Ludwig Heinrich Reh (April 17, 1867 – November 3, 1940) was a German entomologist who worked on crop pests and was among the first professional entomologists involved in quarantine regulation in Hamburg port.

Reh was born in Dieburg, Hesse and studied at the Realgymnasium Darmstadt before going to the University of Jena where he studied under Stern, Fürbringer, Willy Kükenthal and Ernst Haeckel. He worked with Haeckel for his doctorate at the Natural History Museum in Hamburg in 1892 with a thesis on the limbs of pinnipeds.
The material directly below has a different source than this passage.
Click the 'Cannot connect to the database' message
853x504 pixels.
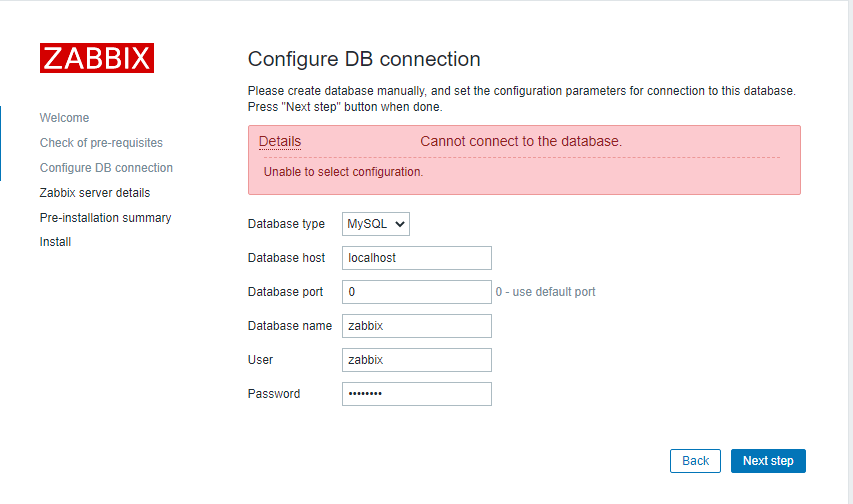521,142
He then worked at the Zoological Institute and Museum in Strasbourg (1894–95), Museo Paulista-São Paulo, Brazil (1895–96) and at the Concilium bibliographicum, Zurich (1896–1898) after which he became involved in a newly established quarantine unit in Hamburg Port which dealt particularly with preventing entry of the San Jose scale. Reh worked under a botanist and complained that plant protection was not suitably handled by botanists who did not understand pests such as Phylloxera. Reh suggested that the crops themselves would adapt to new pests and focused on host plants. In 1903 he moved back to the museum and contributed to Paul Sorauer's handbook of plant diseases making him a well-known name in applied entomology. From 1923 to 1924 Reh curated and distributed the exsiccata Jaap Zoocecidien-Sammlung. Nachlass-Serien 28-34. Bearbeitet von Prof. Dr. [L.] Reh.